Der Colonel hatte einen weißen Bart, der seine ganze Brust bedeckte, und wenn er in seiner tadellos aufgebügelten Uniform im Salon saß, wirkte er wie ein lebendes Inventar inmitten der stilvollen Möbel, Teppiche und Ölgemälde.


Er stand jeden Morgen genau um sechs Uhr auf und nahm pünktlich um acht sein Frühstück ein.

Er saß dann allein an einem großen Tisch, an dem es Platz für ein Dutzend Leute gab, und Madame Lasalle stand neben ihm und goss ihm den Kaffee ein.

Während der Colonel eine weiße Serviette aus einem Silberring zog, erkundigte er sich bei Madame Lasalle: „Erwarten wir heute Besuch?“

„Nein, Monsieur, es hat sich niemand bei uns angemeldet.“

„Das ist gut“, sagte der Colonel. „Dann kann ich mich in Ruhe meinen Aufgaben widmen.“

„Natürlich, Monsieur“, sagte Madame Lasalle. „Es wartet gewiss eine Menge Arbeit auf Sie.“

Dieser Dialog zwischen ihnen wiederholte sich an jedem Morgen, und er war eigentlich überflüssig, weil es Besuche im Schloss schon seit langem nicht mehr gab. Der Colonel hatte alle Besucher mit seinen Kriegsgeschichten aus vergangenen Zeiten vertrieben und selbst Madame Lasalle brachte nicht mehr die Geduld auf, ihm zuzuhören, wenn er damit anfing. Sie behauptete, sie habe noch irgendwelche wichtigen Dinge zu erledigen, und zog sich schnell in die Küche zurück.

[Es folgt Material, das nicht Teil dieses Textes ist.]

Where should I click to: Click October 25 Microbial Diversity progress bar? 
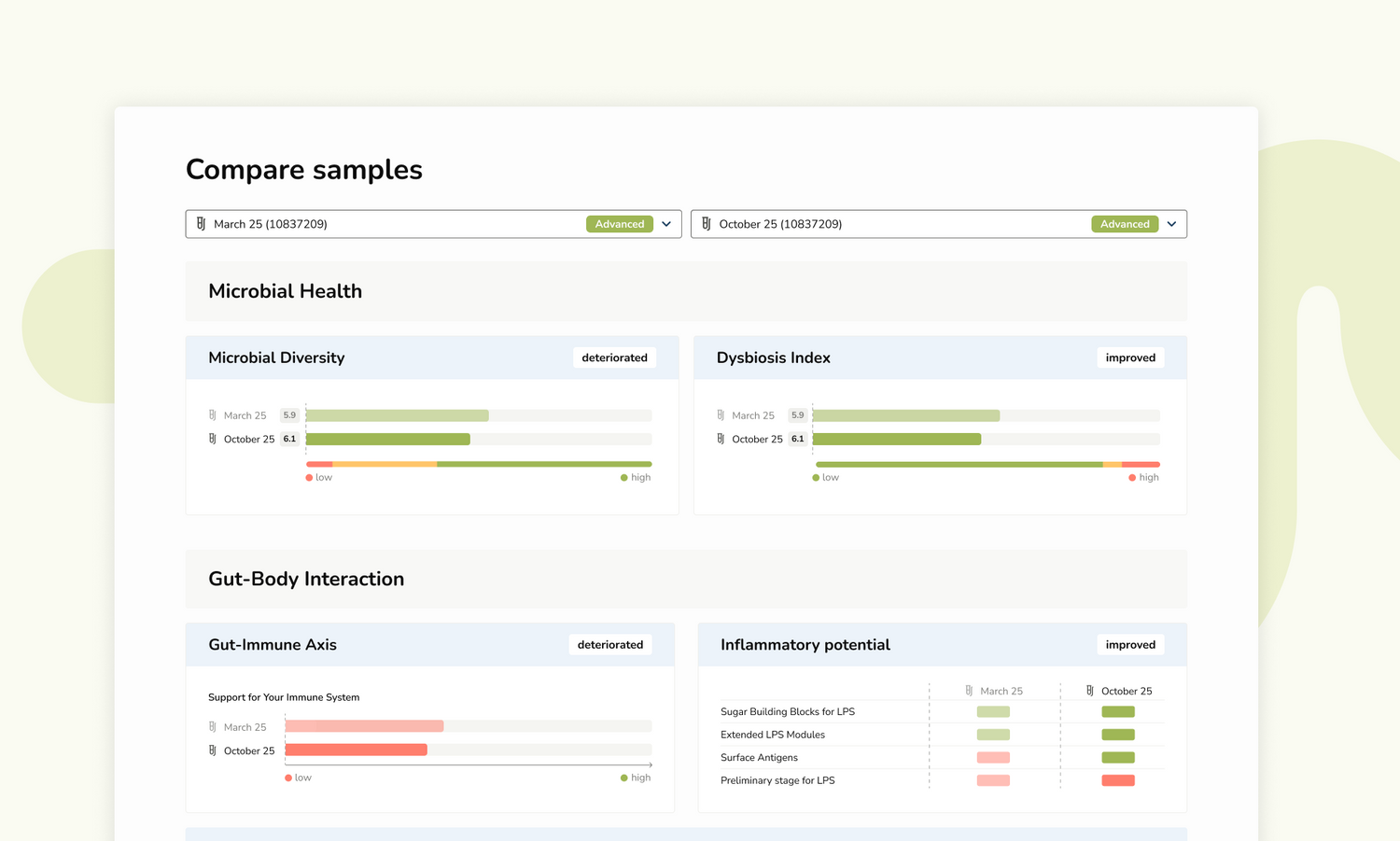coord(388,439)
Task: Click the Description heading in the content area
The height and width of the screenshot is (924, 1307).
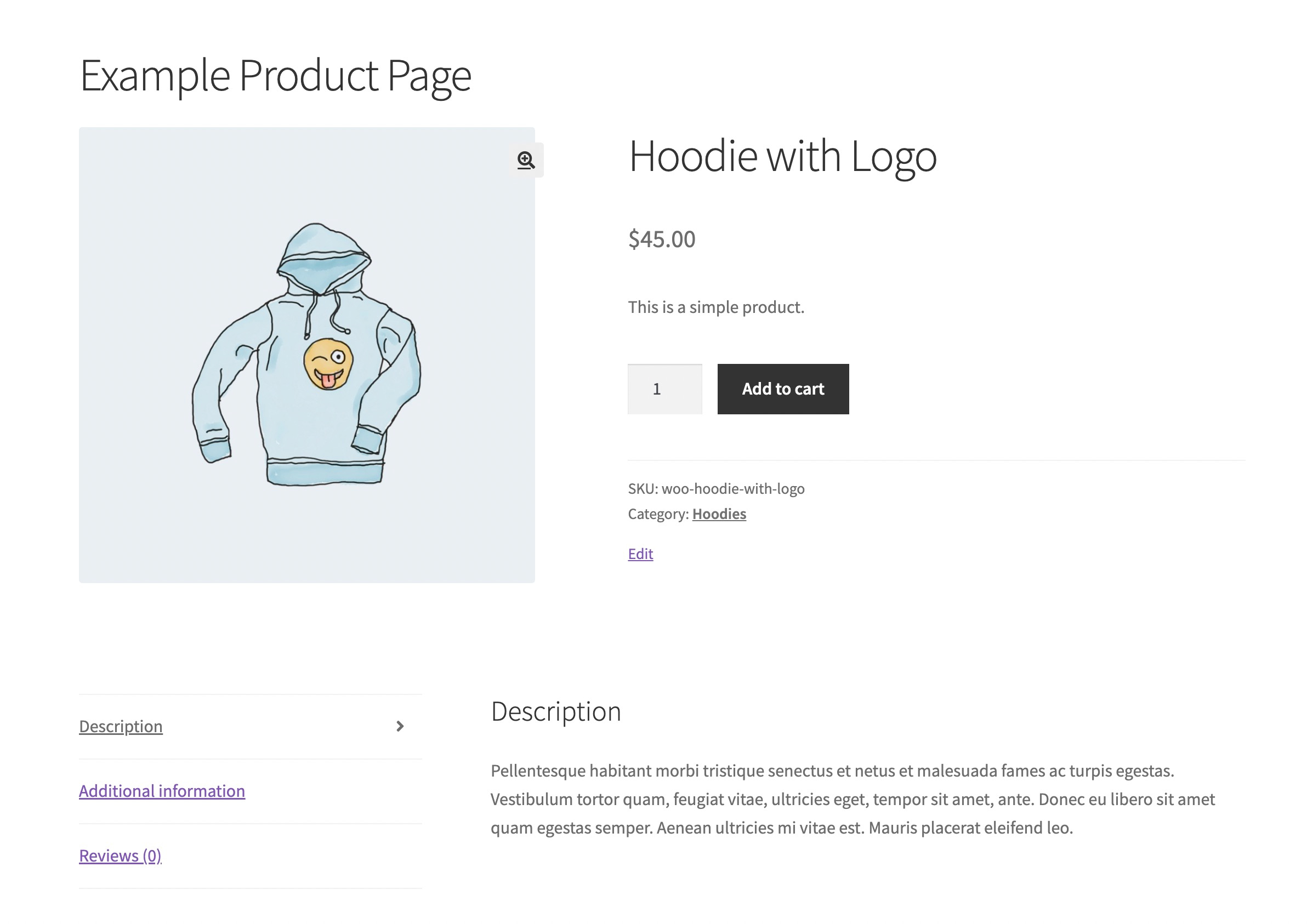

Madame Lasalle war ein besonderer Mensch, obwohl sie das niemals für sich in Anspruch genommen hätte. Sie geriet nie in Zorn, wenn ihr etwas Unrechtes geschah, und betrachtete die Welt und die Menschen voller Wohlwollen. Auch die Launen und Marotten des Colonels ertrug sie klaglos, denn sie wusste, die besten Jahre seines Lebens lagen hinter ihm und er hatte in ihnen vieles versäumt, was er heute bereute. Er hatte seinen Sohn nicht aufwachsen sehen und als seine Frau ihn gebraucht hätte, war er nicht da gewesen, denn er führte Kriege in Algerien oder anderen fremden Ländern. Wenn er einmal nach Hause kam, hatten sie ihm einen neuen Orden an die Brust geheftet und er berichtete von seinen Heldentaten. Dass Kriege auch etwas Abscheuliches waren und viel Leid über die Menschen brachten, wusste natürlich auch der Colonel, denn er war ein intelligenter Mensch. Aber durch seine Erziehung und Begriffe wie Vaterlandsliebe, Ehre, Gerechtigkeit, Disziplin oder dergleichen, die ihm ständig im Kopf herumschwirrten, wurden solche Gedanken sofort im Keim erstickt.